** Begin READING TEXT **

So in this case I guess the /proc/self/auxv read is failing, causing the readARM64Registers call, which then gets the SIGILL:

func doinit() {
        if err := readHWCAP(); err != nil {
                // failed to read /proc/self/auxv, try reading registers directly                                                                               
                readARM64Registers()
                return
        }
...

But these same hwcap flags are available in /proc/cpuinfo too, no?

pi@pi400arm64:~ $ uname -r
5.10.103-v8+
pi@pi400arm64:~ $ cat /proc/cpuinfo  | grep ^Features
Features	: fp asimd evtstrm crc32 cpuid
Features	: fp asimd evtstrm crc32 cpuid
Features	: fp asimd evtstrm crc32 cpuid
Features	: fp asimd evtstrm crc32 cpuid

Should we try parsing that first as another fallback before the mrs x0, ID_AA64ISAR0_EL1?

Or would y'all prefer looking at the kernel version and hope that's indicative of reality?

@bradfitz
Copy link
Contributor Author

Related issue with x/sys/cpu on arm64 but on OpenBSD is #42517

@bradfitz
Copy link
Contributor Author

@lovitus notes in tailscale/tailscale#5793 (comment) that they're able to cat /proc/cpuinfo:

fanli@fanli-218play:~$ cat /proc/cpuinfo
processor       : 0
model name      : ARMv8 Processor rev 4 (v8l)
BogoMIPS        : 54.00
Features        : fp asimd evtstrm aes pmull sha1 sha2 crc32
CPU implementer : 0x41
CPU architecture: 8
CPU variant     : 0x0
CPU part        : 0xd03
CPU revision    : 4
...

@prattmic
Copy link
Member

prattmic commented Dec 16, 2022

I am fairly surprised that /proc/self/auxv is not readable, especially if /proc/cpuinfo is. From tailscale/tailscale#5793 (comment), it sounds like /proc/self/auxv is generally readable.

Is tailscale running inside of some kind of sandbox? Running under `strace -f`` could at least give a sense of what kind of error we get trying to open/read auxv.

@prattmic
Copy link
Member

(As an aside, I'm sad we can't just get auxv from runtime main. It shouldn't be necessary to open a file to read auxv...)

@prattmic
Copy link
Member

As far as changing x/sys/cpu to avoid SIGILL when /proc/self/auxv can't be read, I see a few options, none stellar:

  1. Attempt to read CPU capabilities from /proc/cpuinfo. I don't have high confidence in cpuinfo being available if auxv is not.

** End READING TEXT **

• _STATED PROBLEM_: Extend the discussion of detecting arm64 CPU features in x/sys/cpu, picking up after its last sentence.

** Begin INFORMATION PROVIDED **

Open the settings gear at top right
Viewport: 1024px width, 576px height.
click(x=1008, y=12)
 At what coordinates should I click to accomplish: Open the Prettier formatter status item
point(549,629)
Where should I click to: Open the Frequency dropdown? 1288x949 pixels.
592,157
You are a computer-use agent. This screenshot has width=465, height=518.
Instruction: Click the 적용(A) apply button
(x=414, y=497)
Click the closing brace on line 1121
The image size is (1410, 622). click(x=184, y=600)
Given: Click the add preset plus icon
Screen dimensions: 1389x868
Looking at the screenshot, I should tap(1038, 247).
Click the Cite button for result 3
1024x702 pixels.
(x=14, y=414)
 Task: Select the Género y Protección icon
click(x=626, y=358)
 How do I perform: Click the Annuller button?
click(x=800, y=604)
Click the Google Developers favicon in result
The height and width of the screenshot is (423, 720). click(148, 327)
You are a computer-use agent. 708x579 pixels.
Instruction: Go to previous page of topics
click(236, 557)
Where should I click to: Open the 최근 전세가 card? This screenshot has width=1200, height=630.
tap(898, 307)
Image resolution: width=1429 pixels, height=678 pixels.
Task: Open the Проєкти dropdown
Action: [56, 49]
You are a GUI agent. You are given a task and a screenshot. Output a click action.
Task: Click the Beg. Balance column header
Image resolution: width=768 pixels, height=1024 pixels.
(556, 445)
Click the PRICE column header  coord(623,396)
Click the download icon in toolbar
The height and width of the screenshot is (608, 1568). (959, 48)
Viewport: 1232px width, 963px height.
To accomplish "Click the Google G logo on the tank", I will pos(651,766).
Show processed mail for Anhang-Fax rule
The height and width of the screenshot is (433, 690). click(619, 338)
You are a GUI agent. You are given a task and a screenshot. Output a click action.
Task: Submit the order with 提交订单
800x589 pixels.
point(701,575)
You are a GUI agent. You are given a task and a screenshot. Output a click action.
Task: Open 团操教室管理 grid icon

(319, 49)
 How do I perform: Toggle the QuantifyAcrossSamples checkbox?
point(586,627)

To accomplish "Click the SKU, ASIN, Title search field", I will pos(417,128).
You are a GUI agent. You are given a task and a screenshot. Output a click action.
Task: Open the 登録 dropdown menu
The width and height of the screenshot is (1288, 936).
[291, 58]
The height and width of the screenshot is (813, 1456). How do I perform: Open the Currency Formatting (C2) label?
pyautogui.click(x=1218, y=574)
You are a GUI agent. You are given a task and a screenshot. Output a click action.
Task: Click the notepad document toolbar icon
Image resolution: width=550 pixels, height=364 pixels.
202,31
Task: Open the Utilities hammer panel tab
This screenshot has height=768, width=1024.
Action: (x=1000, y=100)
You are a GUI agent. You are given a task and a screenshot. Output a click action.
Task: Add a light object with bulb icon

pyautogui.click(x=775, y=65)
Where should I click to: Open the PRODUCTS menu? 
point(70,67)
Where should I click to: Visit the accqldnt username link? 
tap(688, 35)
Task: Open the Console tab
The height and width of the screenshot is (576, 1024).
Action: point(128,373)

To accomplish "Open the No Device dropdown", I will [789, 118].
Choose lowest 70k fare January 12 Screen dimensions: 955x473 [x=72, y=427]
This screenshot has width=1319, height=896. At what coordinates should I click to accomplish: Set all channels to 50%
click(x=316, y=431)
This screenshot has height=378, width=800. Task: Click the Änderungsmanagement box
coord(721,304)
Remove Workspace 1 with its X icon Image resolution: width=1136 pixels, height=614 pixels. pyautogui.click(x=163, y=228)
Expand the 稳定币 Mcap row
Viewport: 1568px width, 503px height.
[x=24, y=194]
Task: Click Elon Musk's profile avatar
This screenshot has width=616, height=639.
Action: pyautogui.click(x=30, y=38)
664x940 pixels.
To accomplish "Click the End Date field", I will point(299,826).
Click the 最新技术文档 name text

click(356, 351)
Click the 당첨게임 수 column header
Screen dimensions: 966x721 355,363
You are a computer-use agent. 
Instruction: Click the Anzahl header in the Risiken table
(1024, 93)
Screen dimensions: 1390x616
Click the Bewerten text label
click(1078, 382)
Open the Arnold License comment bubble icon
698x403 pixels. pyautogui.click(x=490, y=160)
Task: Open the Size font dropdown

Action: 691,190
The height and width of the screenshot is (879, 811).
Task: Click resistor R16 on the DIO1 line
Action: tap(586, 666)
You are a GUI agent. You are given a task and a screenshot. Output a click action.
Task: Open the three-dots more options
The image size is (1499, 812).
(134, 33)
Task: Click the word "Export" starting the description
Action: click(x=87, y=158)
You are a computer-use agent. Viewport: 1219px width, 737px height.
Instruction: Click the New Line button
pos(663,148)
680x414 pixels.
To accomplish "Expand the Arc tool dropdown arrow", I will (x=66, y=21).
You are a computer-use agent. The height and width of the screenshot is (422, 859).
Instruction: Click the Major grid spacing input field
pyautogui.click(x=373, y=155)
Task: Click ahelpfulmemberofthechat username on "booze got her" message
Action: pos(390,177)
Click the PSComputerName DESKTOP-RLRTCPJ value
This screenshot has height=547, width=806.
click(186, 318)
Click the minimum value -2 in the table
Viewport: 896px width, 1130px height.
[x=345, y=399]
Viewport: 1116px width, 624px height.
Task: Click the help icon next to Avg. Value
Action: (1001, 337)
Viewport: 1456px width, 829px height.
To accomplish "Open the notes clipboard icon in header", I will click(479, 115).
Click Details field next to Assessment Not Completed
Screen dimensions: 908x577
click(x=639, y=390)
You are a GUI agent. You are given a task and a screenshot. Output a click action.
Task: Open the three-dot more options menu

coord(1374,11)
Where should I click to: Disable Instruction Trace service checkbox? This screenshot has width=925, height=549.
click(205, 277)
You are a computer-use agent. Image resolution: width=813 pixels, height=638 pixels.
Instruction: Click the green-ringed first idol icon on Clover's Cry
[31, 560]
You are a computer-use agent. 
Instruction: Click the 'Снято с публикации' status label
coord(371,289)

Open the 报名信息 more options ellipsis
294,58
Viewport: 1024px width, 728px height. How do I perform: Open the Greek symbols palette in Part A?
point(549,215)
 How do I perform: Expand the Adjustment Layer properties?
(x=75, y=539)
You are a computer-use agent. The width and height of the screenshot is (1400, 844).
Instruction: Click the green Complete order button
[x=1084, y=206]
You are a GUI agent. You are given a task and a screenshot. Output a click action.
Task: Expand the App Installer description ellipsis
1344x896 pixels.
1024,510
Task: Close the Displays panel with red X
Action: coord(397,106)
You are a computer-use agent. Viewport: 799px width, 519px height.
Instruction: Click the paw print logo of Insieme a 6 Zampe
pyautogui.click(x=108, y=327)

** End INFORMATION PROVIDED **

• _WRITTEN ANSWER_:
  2. Use uname to do a best-effort version check before readARM64Registers.
  3. Install a SIGILL handler and manually recover if the instructions fault. This is going to get really messy.
  4. Don't use readARM64Registers at all and assume minimal CPU features.
  5. Accept the status quo that this might crash on old kernels.

@prattmic
Copy link
Member

@tklauser For more context, I'm curious what your motivation for https://go.dev/cl/209478 was. What systems did not have auxv available that you wanted to support?

@bradfitz
Copy link
Contributor Author

Is tailscale running inside of some kind of sandbox? Running under `strace -f`` could at least give a sense of what kind of error we get trying to open/read auxv.

Synology has two major OS versions in the wild. In the newer one (DSM7), packages run non-root but can request certain capabilities(7) in their manifest. I'd never noticed a filesystem chroot or anything but our existing four Synology test devices don't yet include arm64. One is arriving Monday, though, and then I'll be able to see.

Checking uname kernel version seems easiest. We do that already elsewhere so should work.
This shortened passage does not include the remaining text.